The absence of food resources at the perching sites, the location of these sites in conspicuous places (“…males and females perch on upper surfaces of vegetation…”; [R&W: p. 2]), and the considerable amount of time spent in these sites, are consistent with the hypothesis that perching sites are display sites. Therefore, according to this hypothesis, the “peacock display” has a double function: jumping spider mimicry and display behaviour. Display behaviour could have at least two, non-mutually exclusive, social functions: territory defense, and attraction/courtship of mates. A problem with this hypothesis is that non-resource based territoriality in Lepidoptera is considered a mating strategy employed by males to increase their mating rates, and males are usually considered the active sex in mate attraction and courting [3], whereas the “peacock display” is performed by both sexes. However, the high investment made by male Lepidoptera in ejaculate production [3] suggests that the potential reproductive rates of males and females could be similar in some species, which, therefore, should be good candidates for the evolution of mutual mate attraction, courtship and choice. Therefore, this hypothesis predicts that Brenthia males invest particularly high amounts of resources during copulation.

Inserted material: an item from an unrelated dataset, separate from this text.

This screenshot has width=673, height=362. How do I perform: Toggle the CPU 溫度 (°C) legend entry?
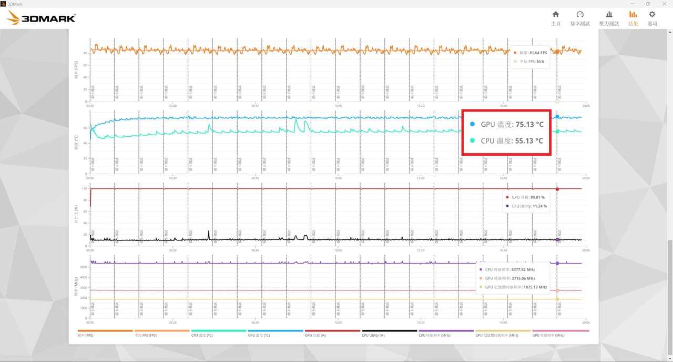pyautogui.click(x=219, y=333)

It is interesting to consider how the “peacock display” could have evolved in the light of the previous hypothesis. On the one hand, it could have been originally a type of social display that later was modified to also accomplish a predation avoidance function by the selection exerted by jumping spiders. On the other hand, the “peacock display” could have been originally a predator avoidance strategy that was later incorporated or turned into a social display. Finally, it could be useful to assess if the above hypotheses help us understand the different types of dancing behaviour exhibited by moths [1, 4, R&W].

References
1. Aiello A, Becker VO (2004) Display of the “Peacock Moth”: Brenthia spp. (Choreutidae: Brenthiinae). J Lep Soc 58: 55-58.
2. Lederhouse RC, Codella SG, Grossmuller DW, Maccarone AD (1992) Host plant-based territoriality in the white peacock butterfly, Anartia jatrophae (Lepidoptera: Nymphalidae). J Insect Behav 5: 721-728.
3. Thornhill R, Alcock J (1983) The Evolution of Insect Mating Systems (Harvard University Press, Cambridge, Mass).
4. Kawahara AY, Adamski D (2006) Taxonomic and behavioral studies of a new dancing Beltheca Busck (Lepidoptera: Gelechiidae) from Costa Rica. Proc Entomol Soc Wash 108: 253-260.